---------- SOURCE TEXT ----------

The court stenographer reminds me of Sandy-what’s-her-name, quiet and proud, interior, aloof. I always wanted Sandy-what’s-her-name. She stood tall and straight. An athlete, a dancer. She walked softly, steady on her feet, blonde pony tail metronome. I thought she was, well, I thought she was beautiful. We talked all the time but I never knew her at all. I asked her to the Jr. High prom or maybe the high school prom. She said no. And then she smiled her lovely, sweet, sad smile.
It seems bizarre to me that I keep thinking of Sandy as I sit here in the courtroom during a criminal trial of a friend. He is facing five years for a felony count of possession of pornography. The expert witnesses are explaining how his bipolar disease had caused his drug abuse, which led to his hanging out with the hooker who led him to the porno sites which became the possession in question. It is very sad . He is my friend. I have been told that I have the same disease. Bi polar maybe, more likely addiction. Mine came on at about age nineteen. I abused drugs for forty years but have never been charged with possession of pornography. Or done hard time. Or died.
I keep trying to listen to the witnesses but mostly I watch the court stenographer. The judge gives my friend five years and then suspends the sentence. He puts him on probation in the care of the facility where he is still in treatment.

---------- PROVIDED DATA ----------

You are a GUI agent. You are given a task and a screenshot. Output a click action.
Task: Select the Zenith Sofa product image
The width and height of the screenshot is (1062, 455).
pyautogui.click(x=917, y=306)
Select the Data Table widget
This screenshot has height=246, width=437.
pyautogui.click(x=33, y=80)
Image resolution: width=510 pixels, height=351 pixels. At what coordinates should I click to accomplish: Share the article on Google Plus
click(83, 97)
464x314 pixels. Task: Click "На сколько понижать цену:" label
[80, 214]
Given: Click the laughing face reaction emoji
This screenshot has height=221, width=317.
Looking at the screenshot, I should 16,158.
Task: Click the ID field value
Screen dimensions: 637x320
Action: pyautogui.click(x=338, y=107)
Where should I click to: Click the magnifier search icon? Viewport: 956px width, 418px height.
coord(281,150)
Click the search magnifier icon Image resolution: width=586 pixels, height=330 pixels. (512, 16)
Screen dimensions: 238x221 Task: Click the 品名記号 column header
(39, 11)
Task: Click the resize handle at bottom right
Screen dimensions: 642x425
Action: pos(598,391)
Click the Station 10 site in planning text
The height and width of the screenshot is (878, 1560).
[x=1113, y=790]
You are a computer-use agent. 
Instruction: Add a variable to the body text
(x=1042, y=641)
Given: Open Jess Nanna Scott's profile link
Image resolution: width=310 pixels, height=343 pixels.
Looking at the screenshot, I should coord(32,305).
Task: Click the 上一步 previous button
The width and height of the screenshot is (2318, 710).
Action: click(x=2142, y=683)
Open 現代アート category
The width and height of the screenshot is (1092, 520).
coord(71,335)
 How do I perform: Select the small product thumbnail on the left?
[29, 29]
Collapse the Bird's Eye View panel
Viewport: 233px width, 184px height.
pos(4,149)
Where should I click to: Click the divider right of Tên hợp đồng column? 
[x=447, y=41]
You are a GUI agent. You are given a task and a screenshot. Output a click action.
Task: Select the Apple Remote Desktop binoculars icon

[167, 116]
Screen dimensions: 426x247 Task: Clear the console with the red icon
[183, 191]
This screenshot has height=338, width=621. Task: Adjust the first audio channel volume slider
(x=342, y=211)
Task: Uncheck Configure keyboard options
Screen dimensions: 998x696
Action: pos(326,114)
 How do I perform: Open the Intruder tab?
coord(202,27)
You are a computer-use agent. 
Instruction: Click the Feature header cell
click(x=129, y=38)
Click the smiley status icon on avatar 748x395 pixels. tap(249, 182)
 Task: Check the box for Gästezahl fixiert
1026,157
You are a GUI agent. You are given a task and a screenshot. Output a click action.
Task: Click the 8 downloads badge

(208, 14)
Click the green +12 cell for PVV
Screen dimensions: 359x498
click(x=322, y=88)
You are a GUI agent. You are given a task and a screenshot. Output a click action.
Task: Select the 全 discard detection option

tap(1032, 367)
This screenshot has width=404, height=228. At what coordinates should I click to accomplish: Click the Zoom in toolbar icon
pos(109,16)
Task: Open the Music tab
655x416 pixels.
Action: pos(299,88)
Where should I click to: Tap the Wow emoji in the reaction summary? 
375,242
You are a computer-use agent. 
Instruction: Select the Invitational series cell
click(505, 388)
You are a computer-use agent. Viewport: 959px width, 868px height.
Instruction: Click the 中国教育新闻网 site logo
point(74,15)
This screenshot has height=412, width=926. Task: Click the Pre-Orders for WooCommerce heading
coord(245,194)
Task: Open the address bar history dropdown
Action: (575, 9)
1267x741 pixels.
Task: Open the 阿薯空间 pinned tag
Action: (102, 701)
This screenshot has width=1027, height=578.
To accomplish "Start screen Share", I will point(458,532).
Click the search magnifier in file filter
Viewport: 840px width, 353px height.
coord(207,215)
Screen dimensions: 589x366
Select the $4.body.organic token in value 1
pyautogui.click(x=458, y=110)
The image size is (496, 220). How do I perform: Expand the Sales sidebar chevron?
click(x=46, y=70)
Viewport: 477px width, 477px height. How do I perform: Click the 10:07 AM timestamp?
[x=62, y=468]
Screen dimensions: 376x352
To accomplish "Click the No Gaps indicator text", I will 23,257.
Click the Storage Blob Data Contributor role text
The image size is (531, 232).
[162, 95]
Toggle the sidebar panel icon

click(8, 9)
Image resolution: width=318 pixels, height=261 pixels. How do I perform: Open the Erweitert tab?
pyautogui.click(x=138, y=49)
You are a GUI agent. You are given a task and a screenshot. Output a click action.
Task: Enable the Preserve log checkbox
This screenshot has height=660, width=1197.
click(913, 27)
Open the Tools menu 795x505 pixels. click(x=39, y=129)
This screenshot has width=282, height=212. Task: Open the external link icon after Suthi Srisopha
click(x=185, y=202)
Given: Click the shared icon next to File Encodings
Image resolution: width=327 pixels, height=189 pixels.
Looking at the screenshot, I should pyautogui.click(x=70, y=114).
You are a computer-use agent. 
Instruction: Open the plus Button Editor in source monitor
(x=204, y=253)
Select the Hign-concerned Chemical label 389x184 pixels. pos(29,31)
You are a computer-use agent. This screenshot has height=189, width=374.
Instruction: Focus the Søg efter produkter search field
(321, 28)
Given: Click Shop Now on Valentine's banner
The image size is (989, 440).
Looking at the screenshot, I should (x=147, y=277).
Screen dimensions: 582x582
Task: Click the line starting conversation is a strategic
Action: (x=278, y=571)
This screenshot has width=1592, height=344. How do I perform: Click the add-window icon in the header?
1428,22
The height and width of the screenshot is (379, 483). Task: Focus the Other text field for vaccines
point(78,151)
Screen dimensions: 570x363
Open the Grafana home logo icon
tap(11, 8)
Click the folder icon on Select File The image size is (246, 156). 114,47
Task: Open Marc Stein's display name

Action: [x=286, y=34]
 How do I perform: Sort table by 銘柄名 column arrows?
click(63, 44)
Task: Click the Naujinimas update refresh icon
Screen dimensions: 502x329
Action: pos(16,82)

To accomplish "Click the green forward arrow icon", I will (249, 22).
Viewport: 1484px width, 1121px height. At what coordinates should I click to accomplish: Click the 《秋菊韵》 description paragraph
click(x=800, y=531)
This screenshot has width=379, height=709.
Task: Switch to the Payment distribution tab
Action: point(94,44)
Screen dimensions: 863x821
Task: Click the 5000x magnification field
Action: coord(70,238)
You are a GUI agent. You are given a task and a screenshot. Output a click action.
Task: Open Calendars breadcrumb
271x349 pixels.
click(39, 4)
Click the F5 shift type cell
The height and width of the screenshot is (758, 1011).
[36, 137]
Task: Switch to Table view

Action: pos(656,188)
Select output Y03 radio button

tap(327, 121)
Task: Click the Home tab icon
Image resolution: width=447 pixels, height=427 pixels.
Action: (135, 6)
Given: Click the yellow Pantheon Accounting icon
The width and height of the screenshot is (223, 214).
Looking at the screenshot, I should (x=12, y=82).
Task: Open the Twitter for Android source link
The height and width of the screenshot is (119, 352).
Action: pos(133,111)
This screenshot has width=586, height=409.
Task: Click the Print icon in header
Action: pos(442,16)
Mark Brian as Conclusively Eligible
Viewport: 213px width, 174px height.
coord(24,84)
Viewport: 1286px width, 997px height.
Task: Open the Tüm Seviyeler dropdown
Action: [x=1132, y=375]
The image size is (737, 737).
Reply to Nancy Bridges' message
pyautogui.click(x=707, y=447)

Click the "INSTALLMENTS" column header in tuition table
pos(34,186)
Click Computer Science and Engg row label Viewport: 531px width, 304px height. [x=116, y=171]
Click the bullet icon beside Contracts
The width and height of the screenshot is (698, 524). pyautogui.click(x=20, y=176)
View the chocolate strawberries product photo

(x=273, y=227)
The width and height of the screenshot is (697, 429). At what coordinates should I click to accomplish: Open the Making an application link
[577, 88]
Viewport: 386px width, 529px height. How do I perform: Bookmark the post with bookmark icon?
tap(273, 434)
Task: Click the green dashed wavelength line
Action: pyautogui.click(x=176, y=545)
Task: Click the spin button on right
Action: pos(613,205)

----------

ASSIGNMENT A:
Answer these from the courtroom essay:
(i) What was Sandy's reply when the narrator asked her to the prom?
(ii) What felony count does the narrator's friend face at trial?
(iii) In whose care does the judge place the friend on probation?
ASSIGNMENT B: Carry on the courtroom essay from its last sentence.

TASK OUTPUT A:
(i) She said no.
(ii) Possession of pornography.
(iii) The facility where he is still in treatment.

TASK OUTPUT B:
Something good has happened here or at least it seems to be good at this moment. I remember, as we walk down the hallway in the company of my friend and his Vietnam veteran Marine Corps lawyer who uses a couple of “oorahs” to describe his feelings, that Sandy had a brother who beat me up once after school. He was always in trouble with the law. Given the choice of going to jail after some serious incident or enlisting in the Marines he chose the Marines. Years later I heard that he died at Khe Sahn.
I wonder if she still walks quietly. I wonder if we met accidentally would we say hello and talk awhile. Maybe we would nod, not really knowing how we knew each other. Maybe we would smile but just keep on with the hurry of the day, waiting for later, waiting for the drift into how it was way back when, when we were all bored silly, scared half to death, filled with promises and dreams, waiting forever for our lives to happen.